Point me to help w/ multithreading in 1.9.2-p0

Hi Folks - A week or two ago, I pinged this list for recommendations on
a load testing gem. Unfortunately, didn’t see much response from that
that pointed me in the right direction. So I’ve set about to write my
own, using threads, and can’t find proper resources to help me
understand what’s going on w/ said threads.

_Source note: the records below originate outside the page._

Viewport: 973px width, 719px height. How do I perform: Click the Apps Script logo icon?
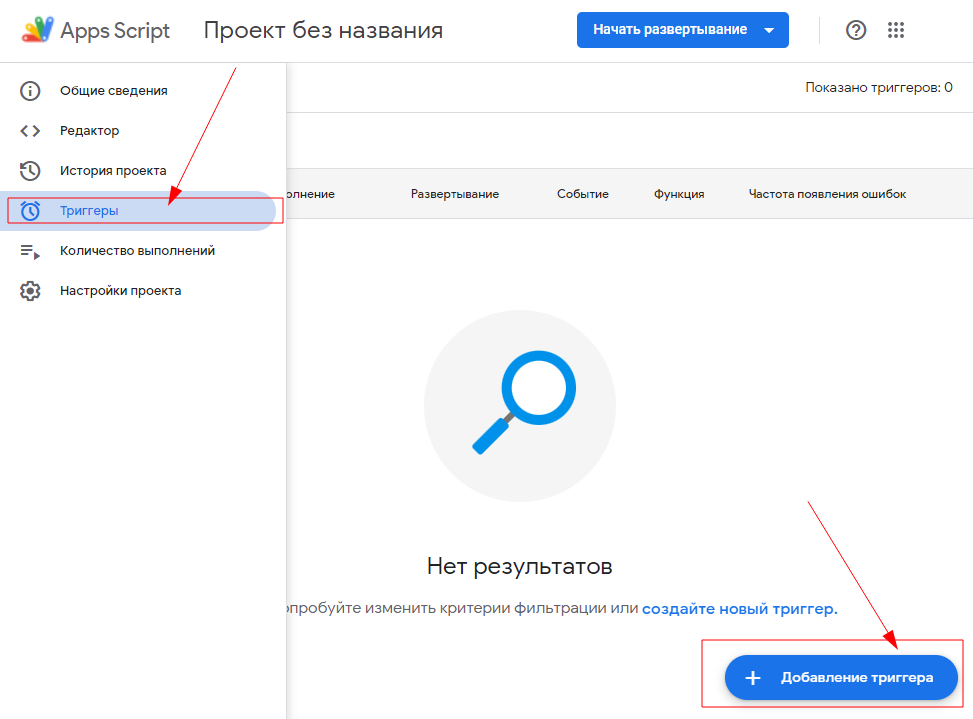pyautogui.click(x=36, y=29)

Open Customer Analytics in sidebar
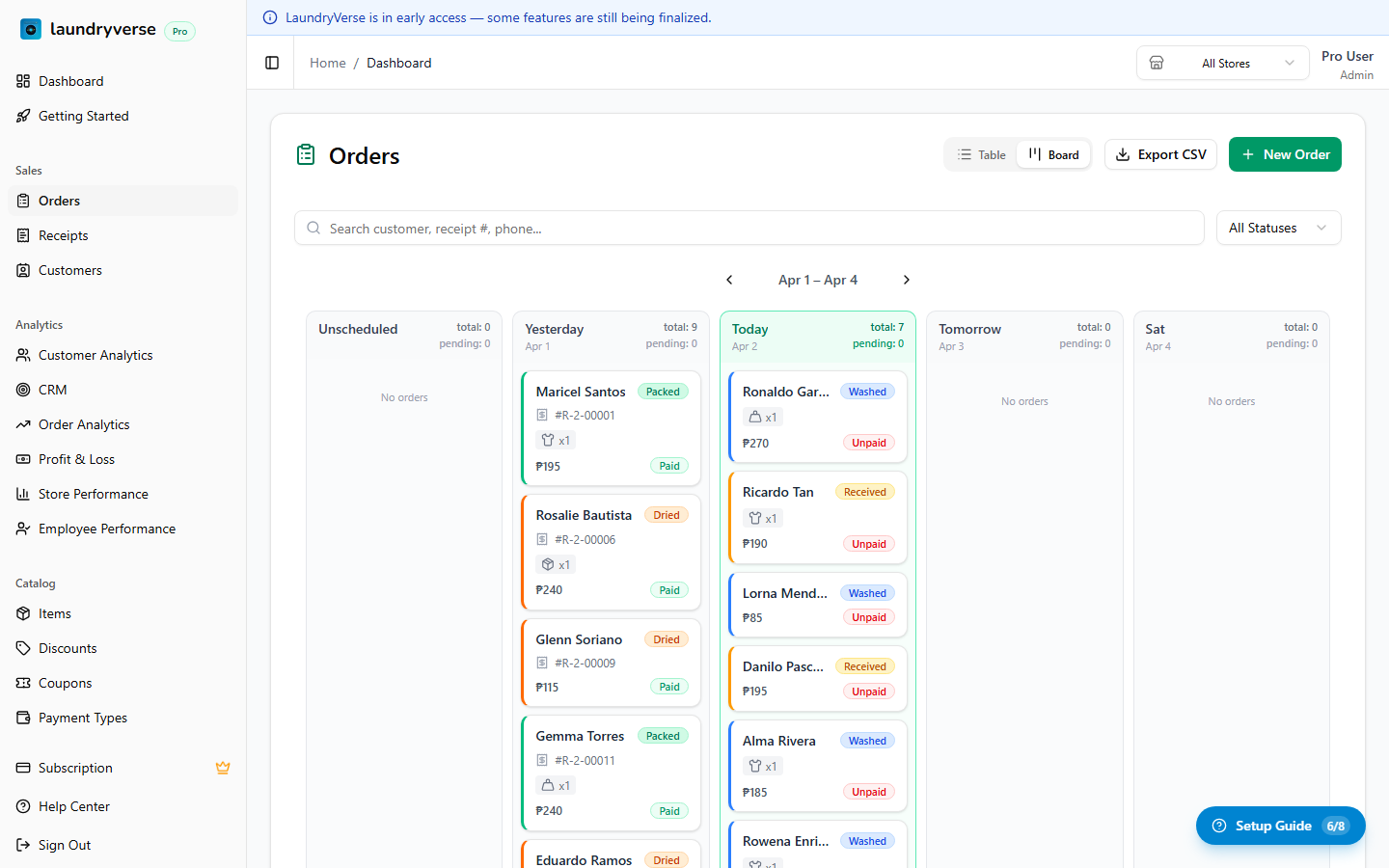pyautogui.click(x=95, y=355)
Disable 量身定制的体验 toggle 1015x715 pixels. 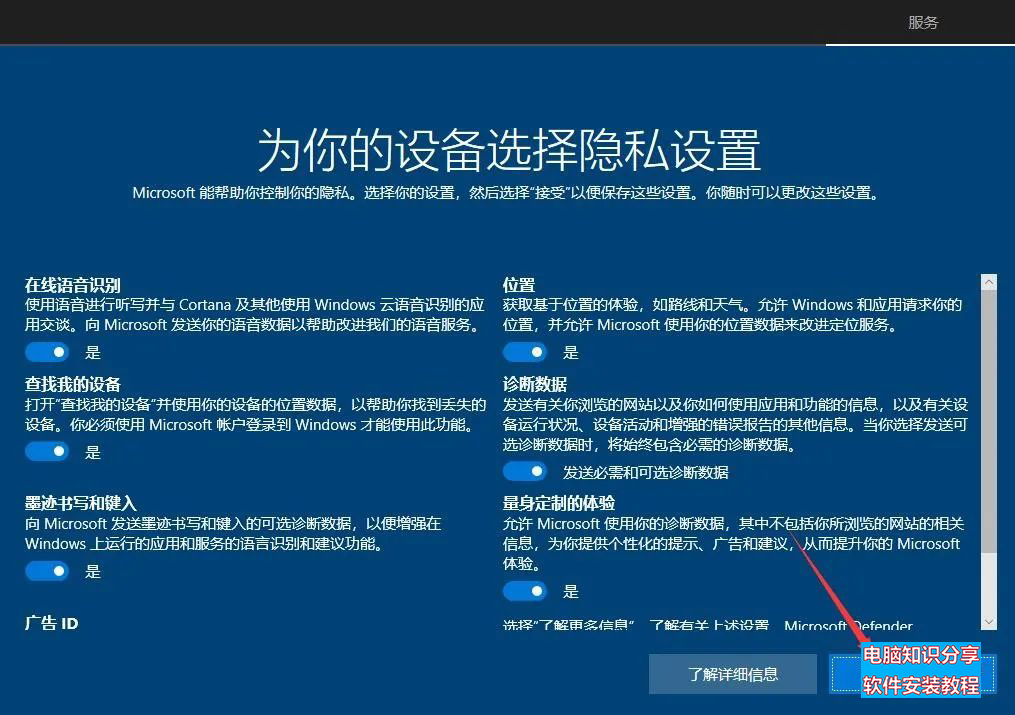525,591
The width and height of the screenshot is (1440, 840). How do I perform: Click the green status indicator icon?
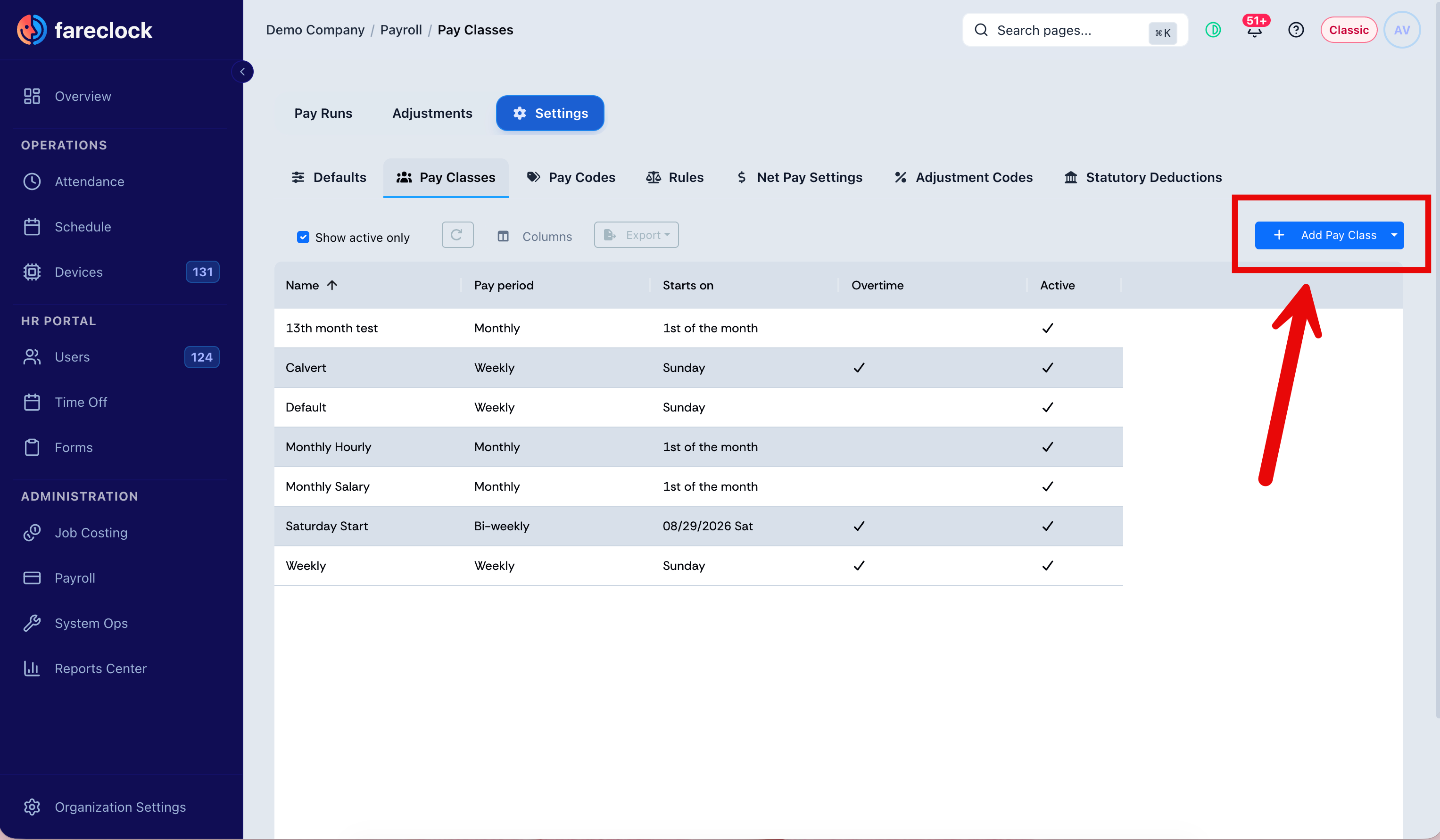[1213, 30]
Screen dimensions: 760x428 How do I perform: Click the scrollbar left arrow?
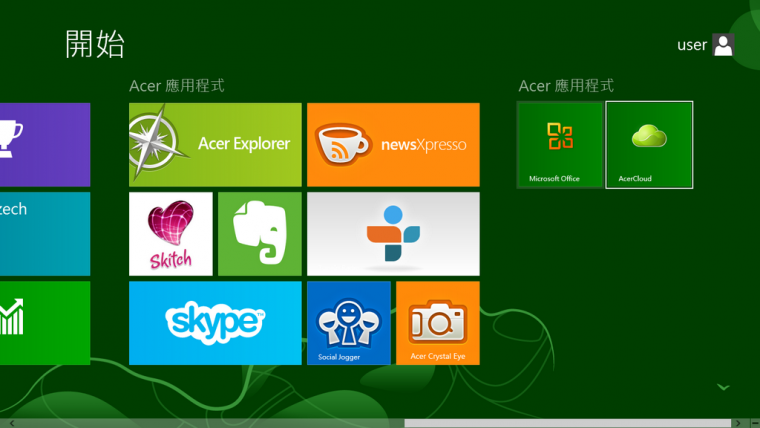coord(12,423)
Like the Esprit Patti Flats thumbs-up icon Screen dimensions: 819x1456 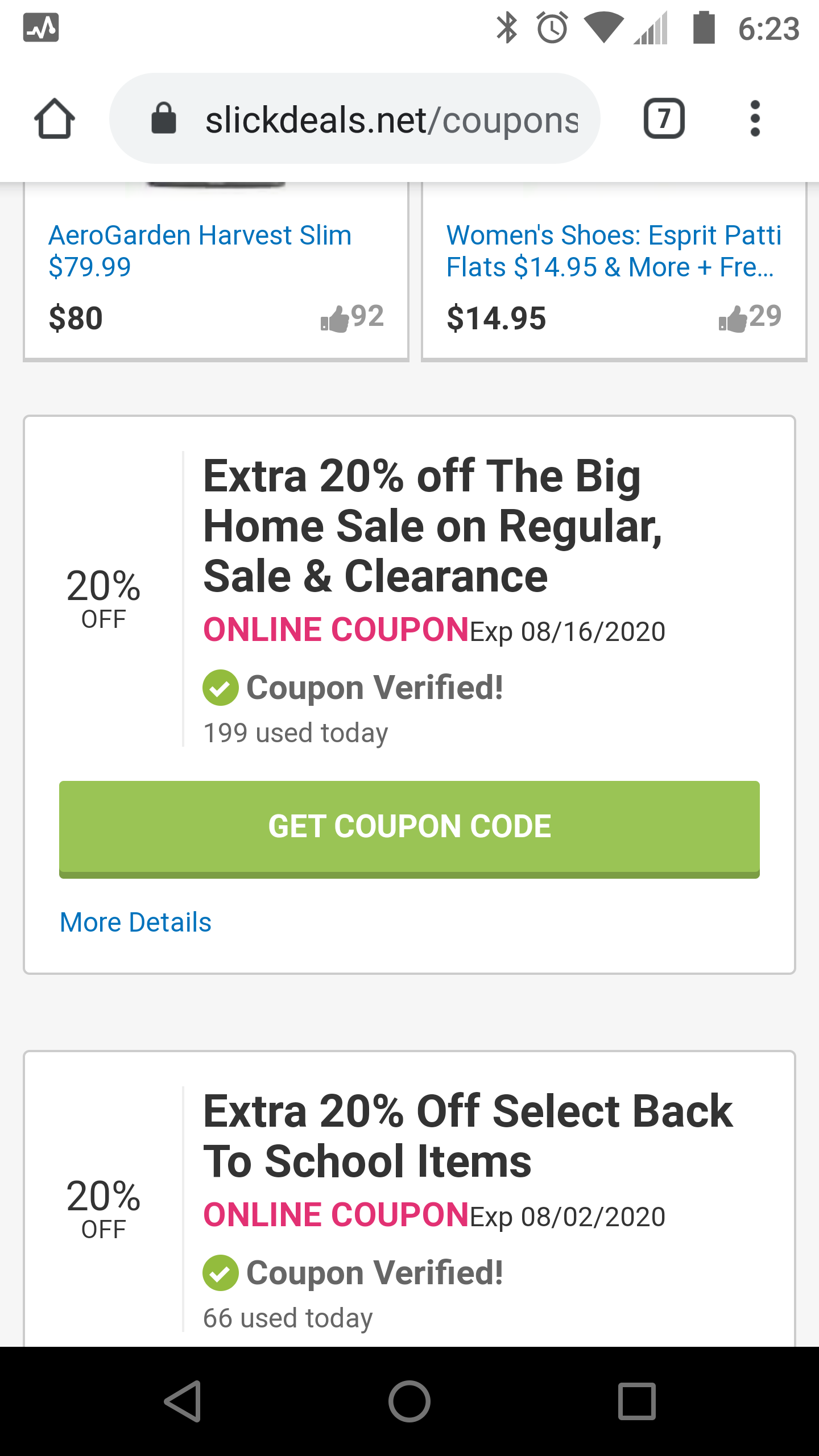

Here’s the two key methods I’m using and figure are the source of my
troubles. First question is whether there’s any glaring errors here
that I’m missing:

class ThreadedLoadTester

def initialize(users, apis, session=nil)

@threads = []
@count = users
@session = session
1.upto @count.to_i do

  @threads << Thread.new do
    Thread.current[:hi5] = Hi5fbapi.new 'redacted params'
    Thread.current["api_calls"] = []

    apis.each do |api|
#get_call returns a proc object w/ a snippet of test code
      Thread.current["api_calls"] << get_call(api)
    end

    Thread.stop
  end
end

end

def run_threads()

@threads.each do |thr|
  thr[:api_calls].each do |api|
    p api.call thr[:hi5], @session
  end
end

@threads.each {|t| t.wakeup.join}
return nil

end

Basically, I spin up a bunch of threads when I initialize the object,
populate an array in each thread w/ a series of proc objects, and then
put them to sleep. Then, when I run_threads(), the idea is to iterate
over each thread, iterate over the thread’s array of procs, and call
each one. Oh, and this object is consumed by a sinatra-based web app.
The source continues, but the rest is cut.